At the kitchen table, Mom regularly recounted in Spanish Teamster matters with Dad. The words unión, pención, salario, and a union rep named Arturo (Chevarria) were often discussed. From these conversations and forced more than once as a boy to cross United Farm Worker picket lines at a small market along Wooley Road to complete mom’s mandado to purchase needed vegetables or a pound of ground beef for dinner, I learned how unions fought for workers. Later I would eavesdrop on repeated stories at my paternal grandparents’ home about how they and other union families were evicted from the Rancho Sespe citrus workers camp during the Ventura County Citrus Strike of 1941 to make room for los missouris, scab replacements of the Great Depression era Dust Bowl.
Mom worked the swing shift at canneries from about 4:30 pm-1 am. Dad commuted from Oxnard to Northridge to his job as an aerospace, electronics assembler. He left the house at 6 am. As a child, I was half awake as he prepared breakfast and lunch while listening to Spanish-language news and music on KOXR radio. As dad returned home from work around 5:30-6 pm, my Aunt Connie, my Nina, too, and Dad’s hermana, picked up my sister and me at our “I” Street home before Mom left to work for us to stay at her house on Popular Street until Dad picked us up. (Later, as adolescents, we became latchkey kids) While my Nino Ray was alive, my Nina did not work after they married as he would not allow it; her job was to take care of my two cousins and the house.
I enjoyed Nina’s inimitably tasty Mexican food, particularly her homemade flour tortillas and fried beans. Mom’s cooking was just as delicious; palatably, however, their fried beans (sometimes refried if any were ever leftover, which was not often), rice, and homemade tortillas (produced hot off the comal as fast they were eaten) were different. The ingredients (butter, lard, pepper, garlic, salt, water, etc.) used or not, and at varying amounts, made their cooking delectably unalike. No wonder I was a "husky" boy up until high school.
After my Nino Ray succumbed to a brain tumor in 1983, Nina resumed work at Seaboard.
I enjoyed my Nina’s car rides as she drove a muscular—now considered a classic—1965, Pontiac GTO. It was black with a thin blood-red pinstripe to match the car’s snazzy bucket-seat interior. I was also intrigued by how my Nino, a carpenter by trade, and Nina each had their own flare maneuvering the GTO’s Muncie three-speed stick shift transmission. My Nino Ray showed off the engine’s torque by rapidly accelerating the car to a high rpm before entering the next gear. Nina, on the other hand, drove the GTO in a cruise-like manner; the engine unstressed as she efficiently increased the car’s speed.
The GTO’s red interior with chrome trim also had a unique scent. Not a new car smell but of a particular pleather as its seats were not of cowhide. I believe.

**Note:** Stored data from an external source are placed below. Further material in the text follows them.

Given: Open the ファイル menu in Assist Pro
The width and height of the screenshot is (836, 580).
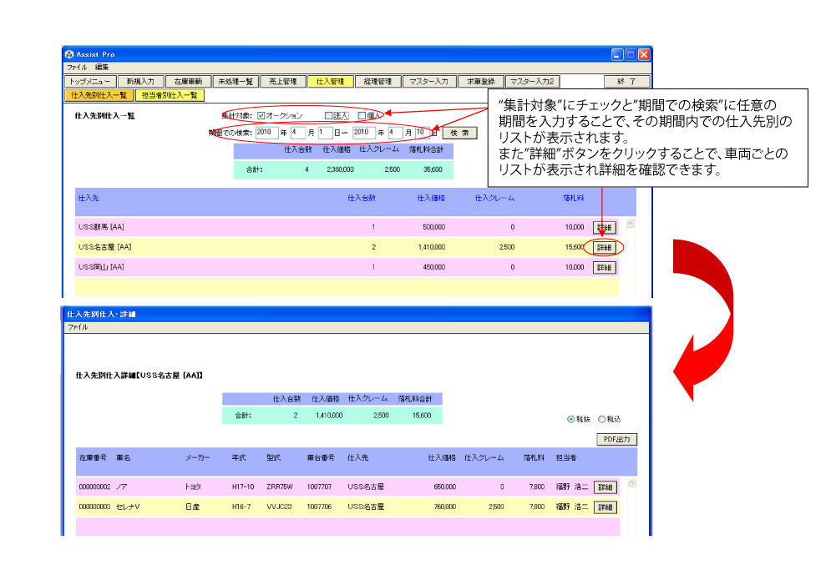Looking at the screenshot, I should click(77, 67).
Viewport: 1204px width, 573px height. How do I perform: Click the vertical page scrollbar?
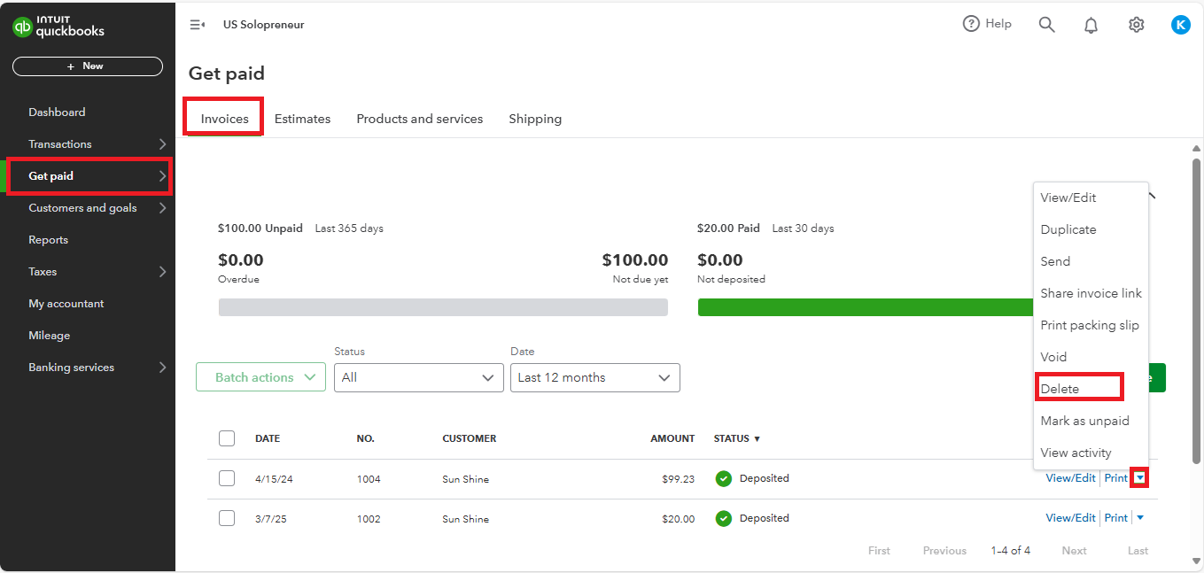1196,310
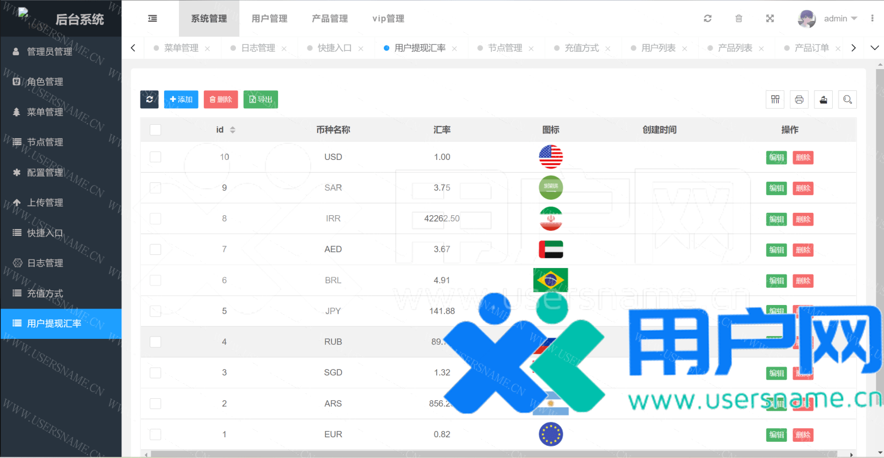Switch to the 用户管理 top menu
The image size is (884, 458).
click(269, 18)
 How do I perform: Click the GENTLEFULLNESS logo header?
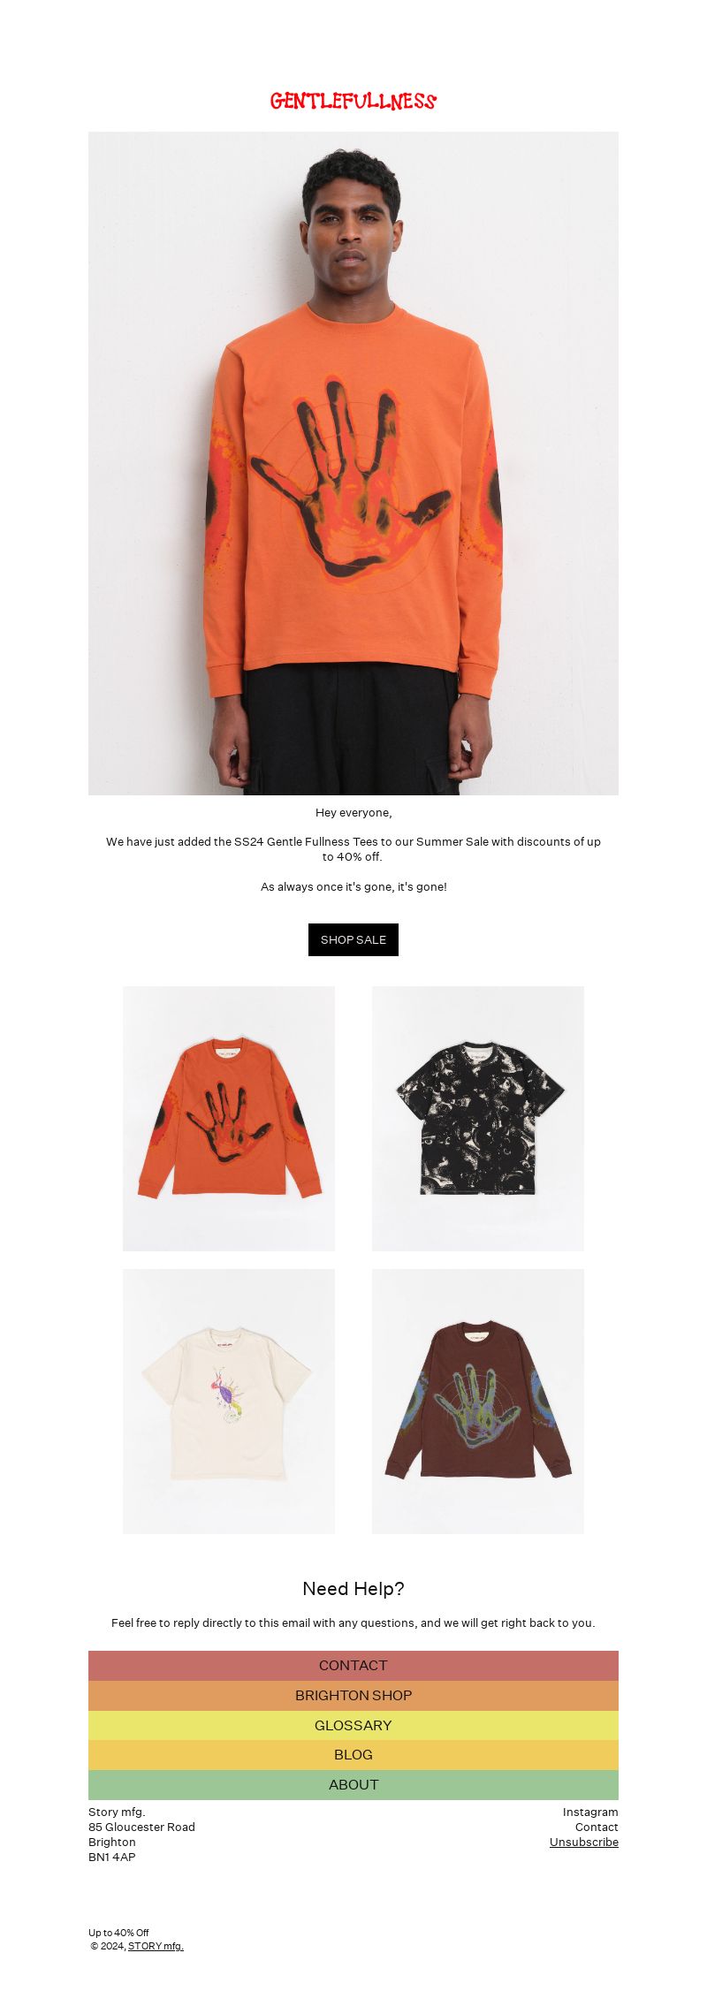point(354,101)
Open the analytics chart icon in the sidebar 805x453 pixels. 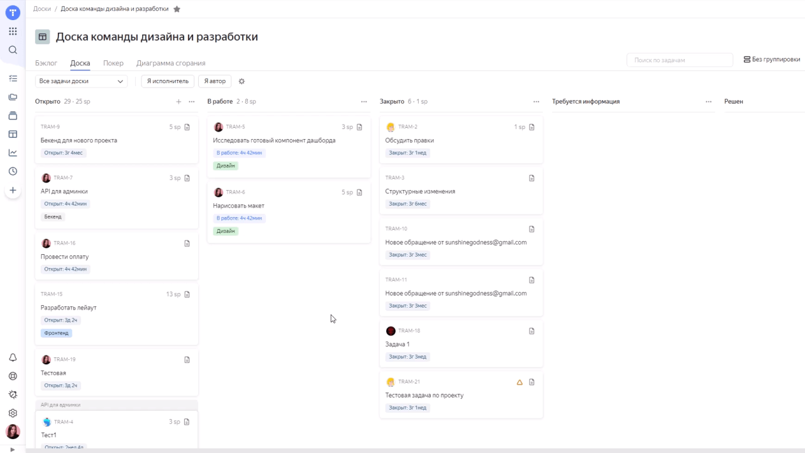click(x=13, y=151)
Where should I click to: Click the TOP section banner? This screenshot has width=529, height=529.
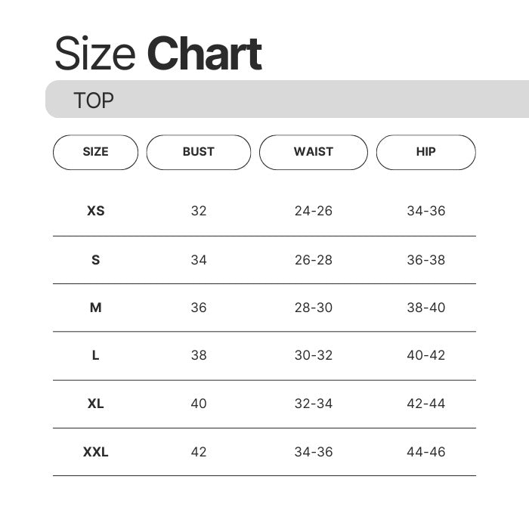[287, 100]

Cowboy Frankie P. Barajas and my Aunt/nina Connie in her 1965, Pontiac GTO. You can see bucket seats and red pinstripe, faintly, below the car door window.
1965, Pontiac GTO, almost identical to my Nino’s and Nina’s, sans the interior color and lack of pinstripe. Image courtesy of the internet.

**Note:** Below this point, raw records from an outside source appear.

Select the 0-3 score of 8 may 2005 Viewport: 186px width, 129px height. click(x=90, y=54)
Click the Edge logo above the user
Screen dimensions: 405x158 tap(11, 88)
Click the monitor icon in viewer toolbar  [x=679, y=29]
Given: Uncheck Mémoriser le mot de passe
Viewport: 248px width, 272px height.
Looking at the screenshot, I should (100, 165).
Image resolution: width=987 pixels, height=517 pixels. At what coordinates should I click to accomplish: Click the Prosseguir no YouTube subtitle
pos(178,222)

The interior of my parents’ 1969 Chevelle whiffed of the canning season in which mom worked. For strawberries, the car smelled, well, like fresas. Broccoli like brócoli. And during the season of chiles, the Chevelle (aka the Malibu. I don’t know why) acidly wreaked of peppers. The ineradicable smell of the preserved product was intensified as Mom left her translucent plastic slickers and gloves in the car. I imagine she did not want our Levittown-styled house to stink as such as she had a preternatural olfactive sense.